Short problem.
Extract each line in the records below that contains the string "cursor".

--- --- ---

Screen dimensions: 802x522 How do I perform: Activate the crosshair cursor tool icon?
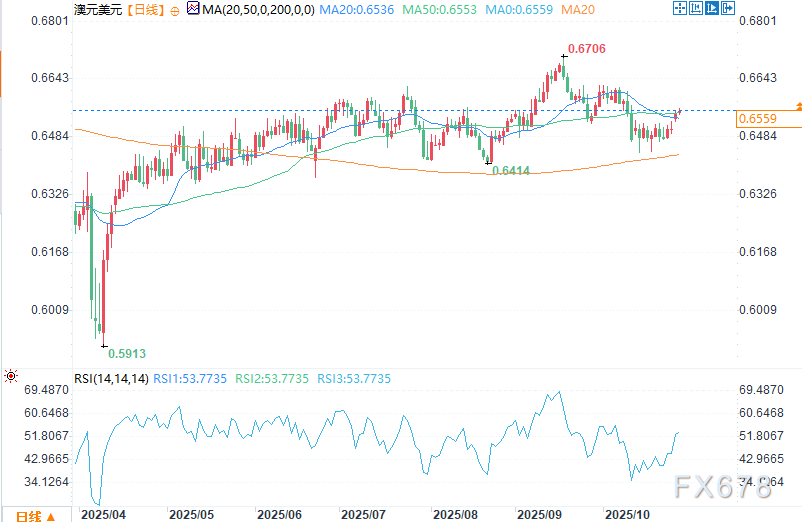680,8
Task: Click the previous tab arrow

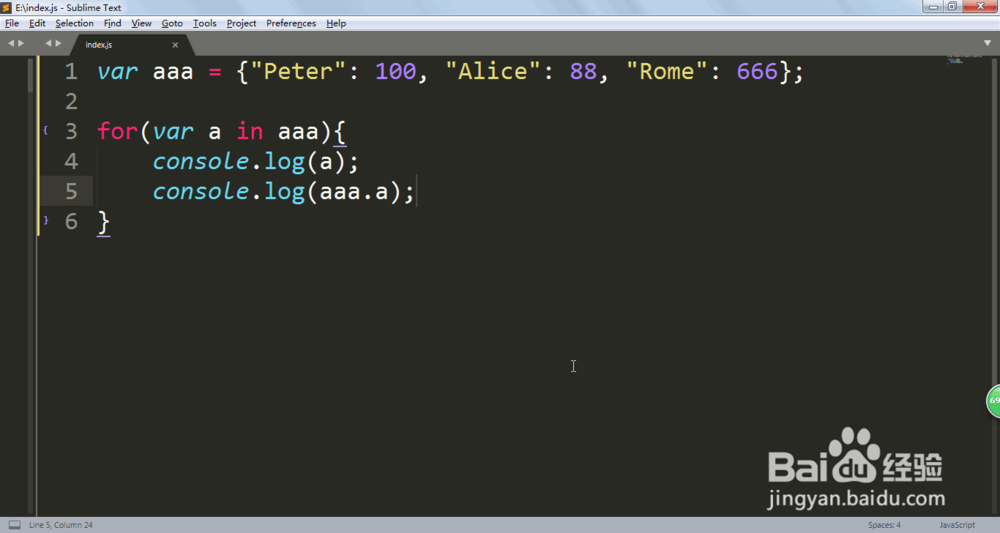Action: tap(48, 43)
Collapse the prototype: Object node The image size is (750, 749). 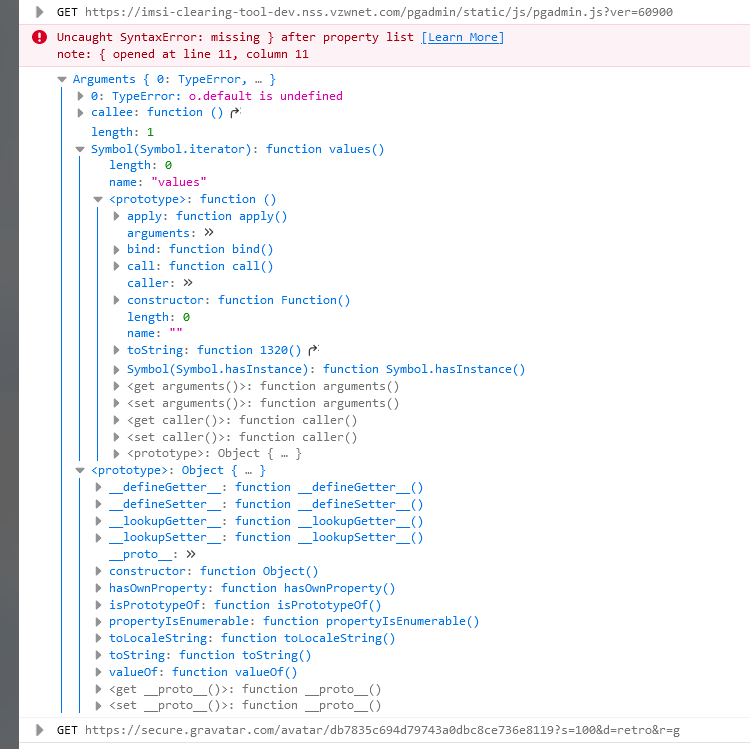[x=81, y=470]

--- --- ---

Exercise output.
Screen dimensions: 802x522 How do I perform: Activate the crosshair cursor tool icon?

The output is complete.